By Jacob Anderson-Minshall
Originally published on Advocate.com June 13 2013 12:43 PM ET
Jennie Wood’s new young adult graphic novel, Flutter, Volume One: Hell Can Wait — dedicated to anyone who has ever felt uncomfortable in their own skin — utilizes a supernatural protagonist to explore transgender and queer experiences. As the book opens, Lily, a teenage girl, is coming to grips with some unusual capabilities, including super strength and atheism, the ability to heal instantly and the potential to shape shift. With her supernatural abilities, Lily is in some ways like a classic comic superhero, but this is hardly a traditional superhero story.
And for all her abilities, Lily is just a normal teenager trying to find her place in the world.
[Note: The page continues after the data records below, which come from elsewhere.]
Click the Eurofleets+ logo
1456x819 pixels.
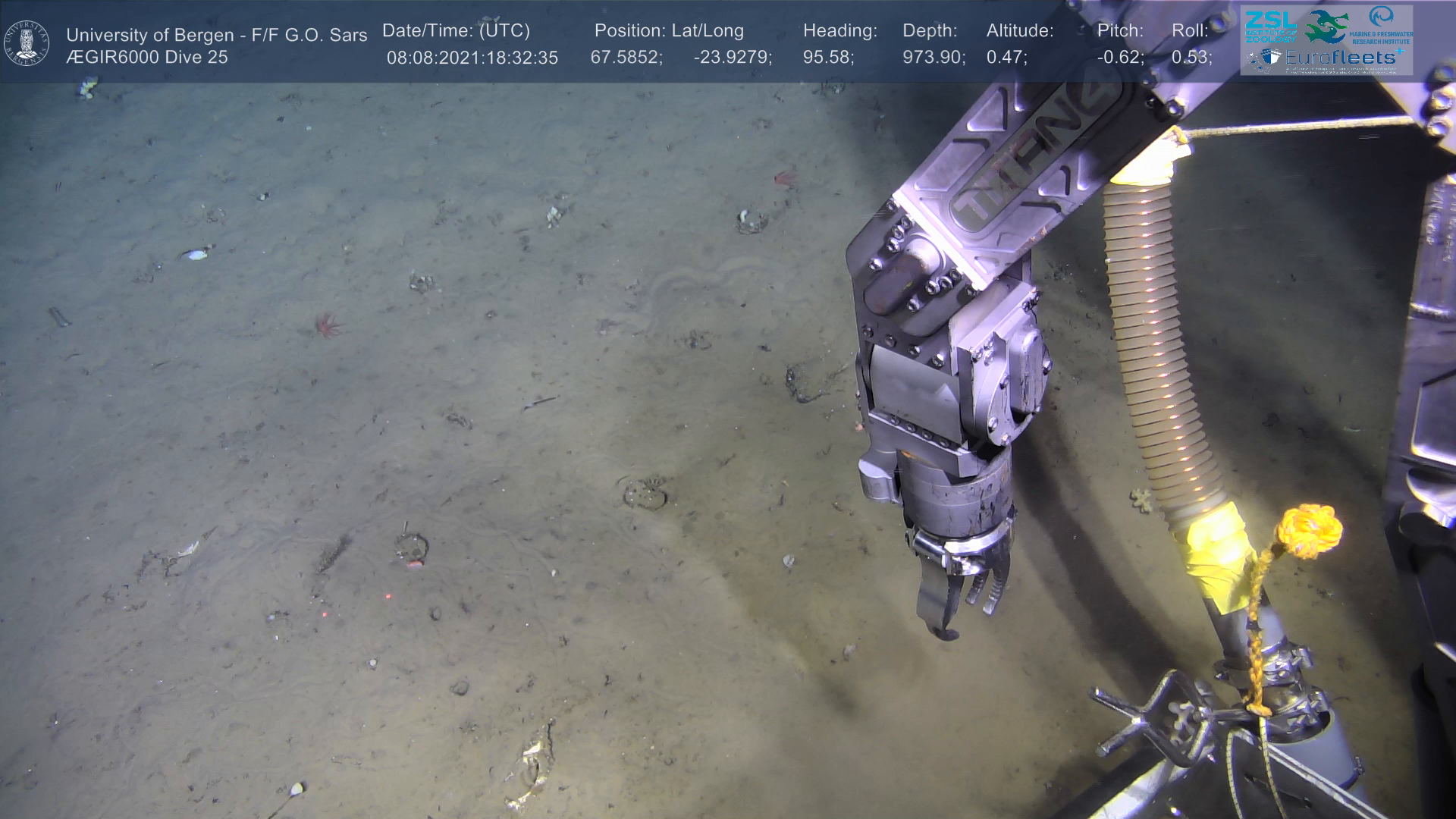point(1339,57)
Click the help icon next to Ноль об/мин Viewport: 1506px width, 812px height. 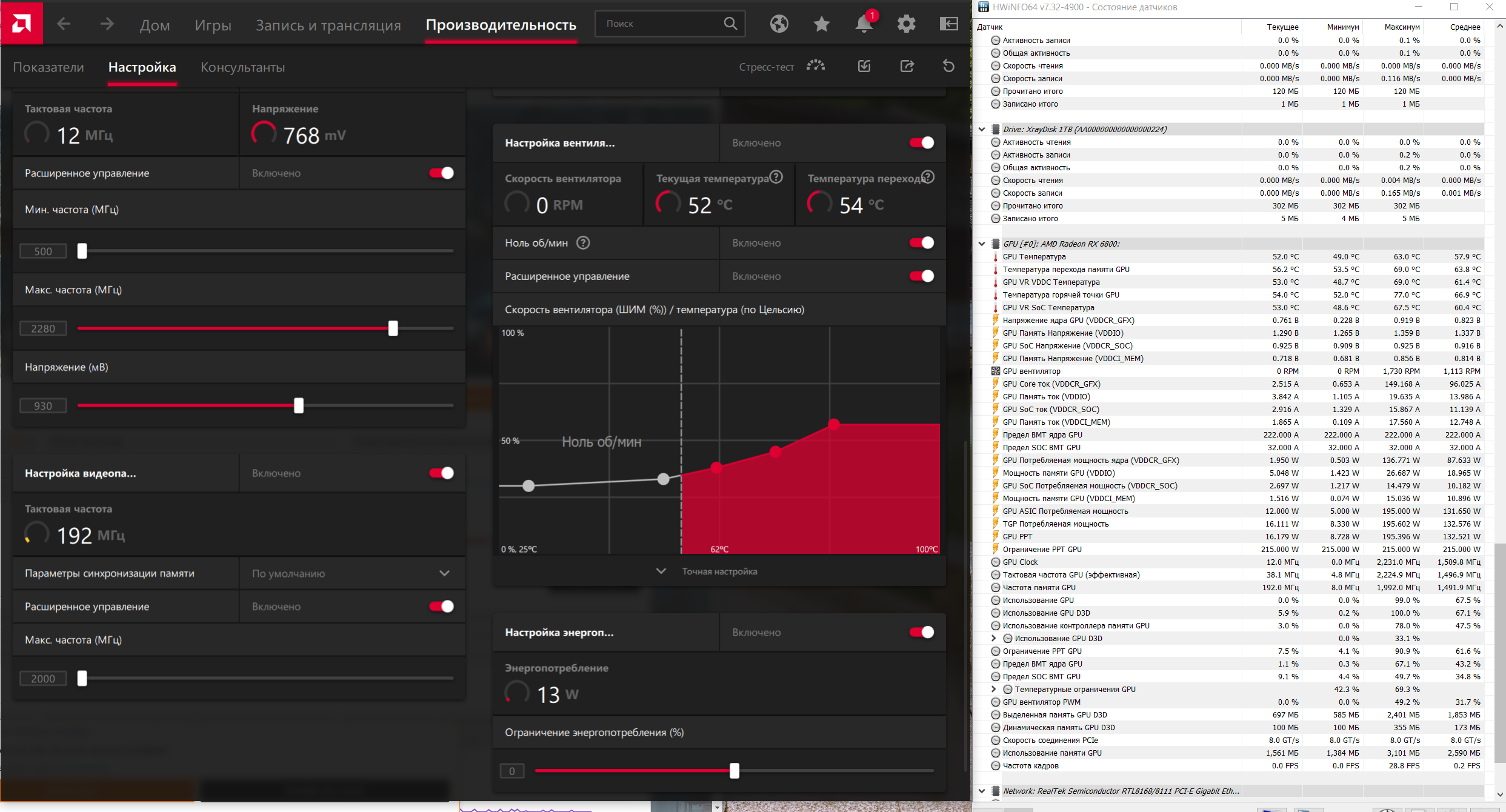click(582, 243)
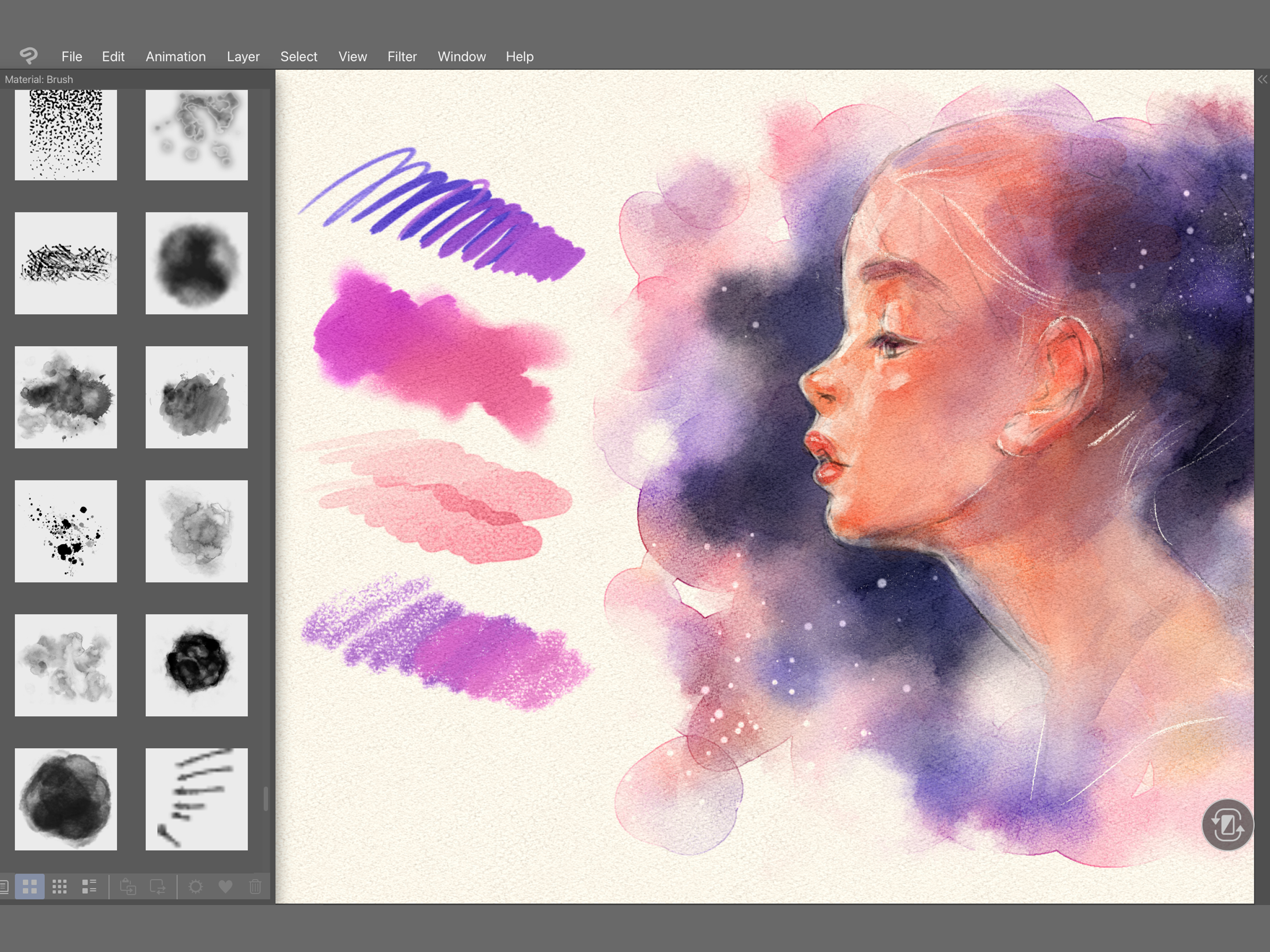The width and height of the screenshot is (1270, 952).
Task: Switch to small thumbnail grid view
Action: [x=60, y=886]
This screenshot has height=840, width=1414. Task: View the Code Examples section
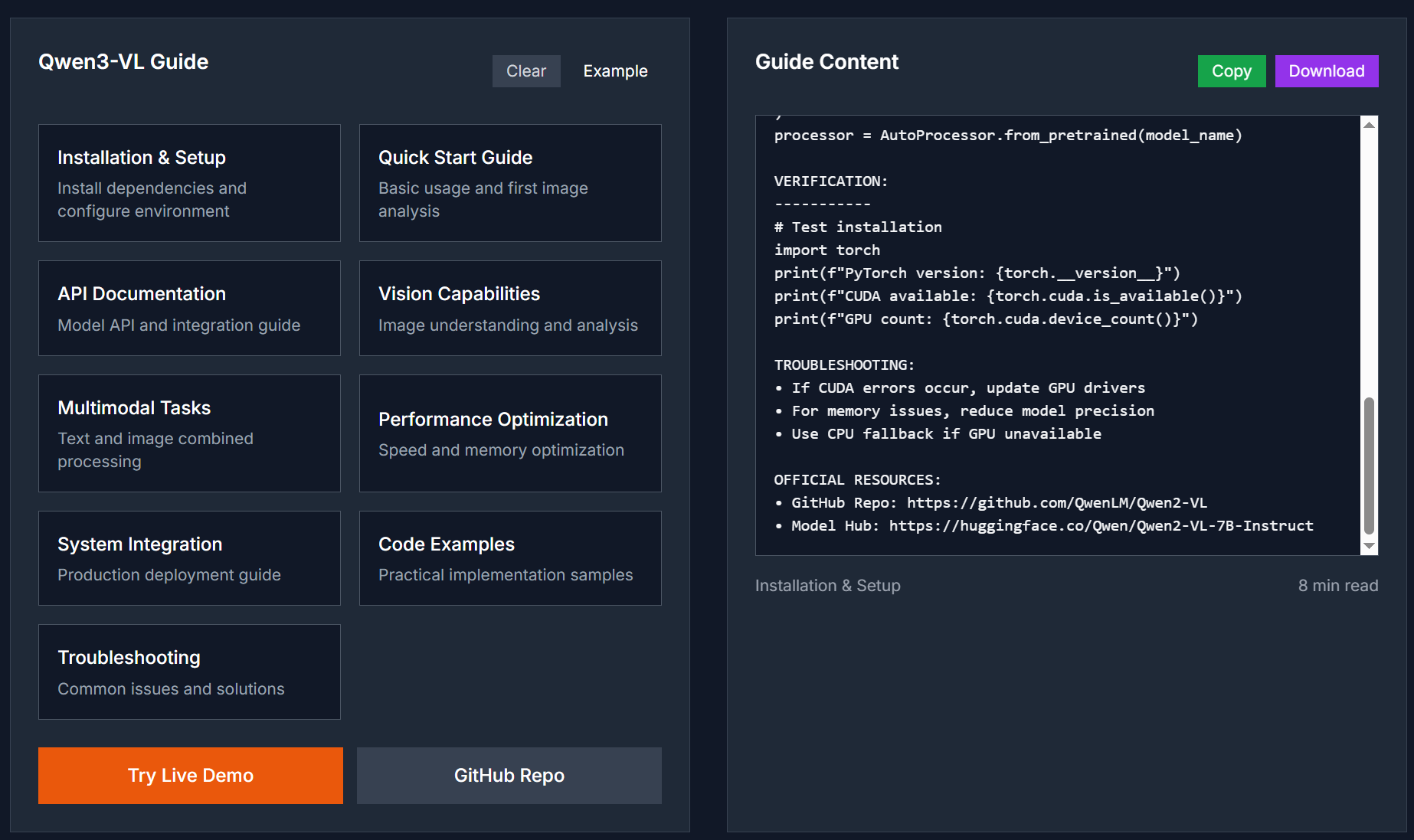tap(509, 557)
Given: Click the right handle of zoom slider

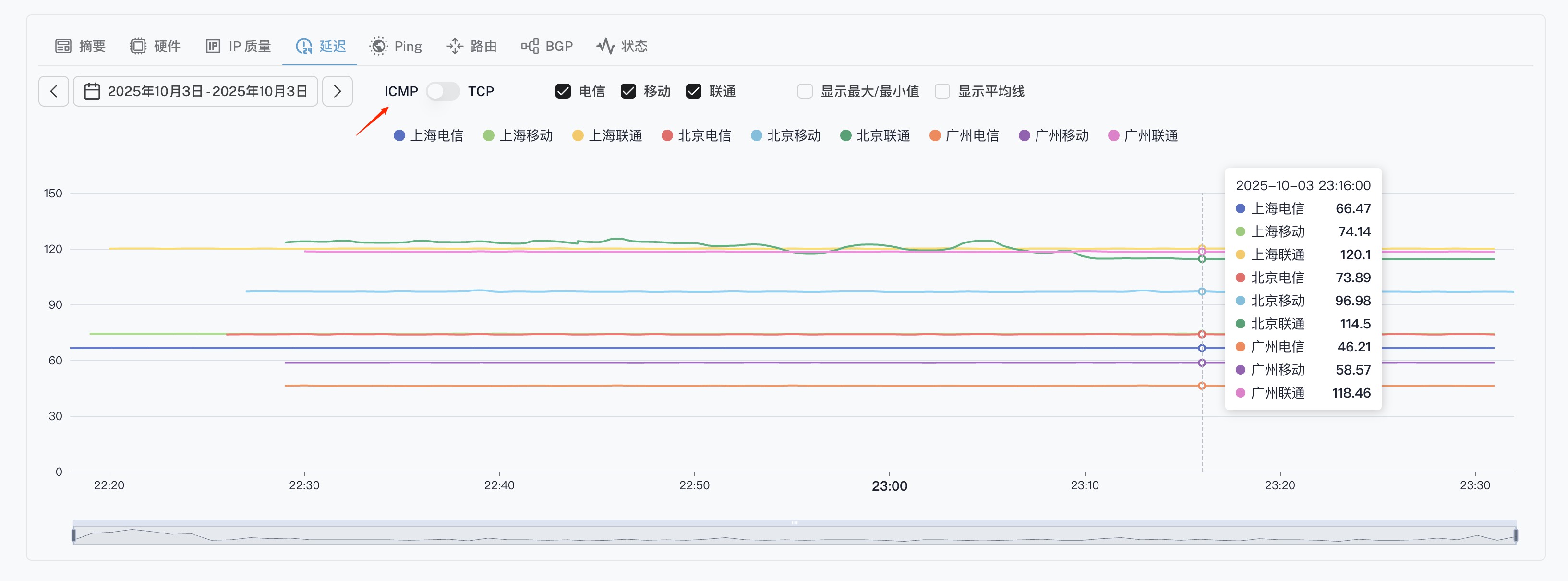Looking at the screenshot, I should point(1515,535).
At first, her difference is a burden and the source of discomfort and pain. For example, the fact that she doesn’t get sick or hurt like other kids makes her feel like a freakish outsider when all she wants to do is fit in and be like everyone else. Many high school students — especially those who are LGBT-identified — can relate to that sense of alienation and isolation.
When she develops a crush on Saffron and literally transforms into the other girl’s dream boy, Lily (now Jesse) mirrors every lovelorn fool who has tried to alter themselves to become what someone else is looking for.
Naturally, the morale of the story is that Lily cannot be someone she isn’t and that real love can only develop when both partners see (and are compatible with) the other’s true self. In the end, Jesse has to admit, “The boy of your dreams who I’ve been trying so hard to be, he’s not real.”
In Flutter ($14.99, 215 Ink), Wood examines gender by showing us how Lily and Jesse are treated differently, even though they are essentially the same person. And she exposes cultural double standards which demand that similar behavior engender different responses depending on whether it originates from boys or girls. Especially when the behavior in question is sexual in nature.
One particularly effective scene plays out over just four panels and occurs after Jesse is (falsely) revealed to have slept with another girl, Penelope. In the first two panels, Jesse is shown in a school hallway basking in the attention of fellow students, who are all smiling. “Hey Stud,” one boy greets the basketball star. “Hope you’re saving some of it for the playoffs.”
The following two panels show the exact same scene, but now Penelope stands amid sneering students, her head bowed. The same boy who applauded Jesse greets Penelope by leering, “What are you doing right now? Wanna go for two this time?”
While a sexual boy is heralded as a conquering hero, the girl in the relationship often faces slut-shaming, ostracization, and threats of sexual violence, as though once she allows one man sexual access, she is “asking for it” from any future takers, whether she consciously acquiesces or not.
This powerful scenario also demonstrates the strength of artist Jeff McComsey’s illustrations. After all, throughout the 110 pages of Flutter, Wood often forgoes the use of narration and relies entirely on a perfect potpourri of dialogue and imagery to convey emotion and story.
McComsey’s art flawlessly mirrors the tone of the novel, melding the right amount of fantasy and realism. Although the book is in full color, McComsey employs monochromatic panels — some of which have a vaguely sepia-tone quality — to establish mood. He subtly employs artistic choices to convey meaning; for example, by depicting his adult characters with sharper lines and shadows that suggest secret — and often sinister — agendas.
While Lily/Jesse is Flutter’s central protagonist, Penelope gains more importance as the story unfolds. In Penelope, we are introduced to a teenage girl who is dealing with the death of her mother, the abuse of a violent stepfather, and the nature of her own sexuality.
“I wanted to be straight just so those assholes at school would be wrong,” Penelope acknowledges at one point, echoing hundreds of gay, bisexual, and lesbian kids who’ve been subjected to homophobic taunting. “I hated that they seemed to know something about me before I did.”
As a story about coming of age and accepting one’s true self, Flutter would be compelling enough, but woven through the graphic novel are many layers, providing additional depth to a twisted tale that involves transgenic medical experimentation, environmental pollution, international spies, kidnapping, assassination, and government conspiracies.
Superhero comics often present one-dimensional characters pitched in battles between good and evil, but Flutter is populated by realistically complex people. The bad guys love their kids. Lily’s father may be secretly using her, even if he’s doing so for altruistic purposes. A governor who opposes marriage equality is disturbed when a supporter suggests a more permanent solution for LGBT people. “I’m not interested in encouraging hate,” she exclaims, as though honestly oblivious to the potential her campaign rhetoric has to incite violence. A bit like real life.
In all, Flutter is one of the year’s best LGBT graphic novels. It’s an engaging and complex queer teen love story and character driven adventure that will set your heart aflutter and leave you waiting impatiently for Flutter, Volume Two.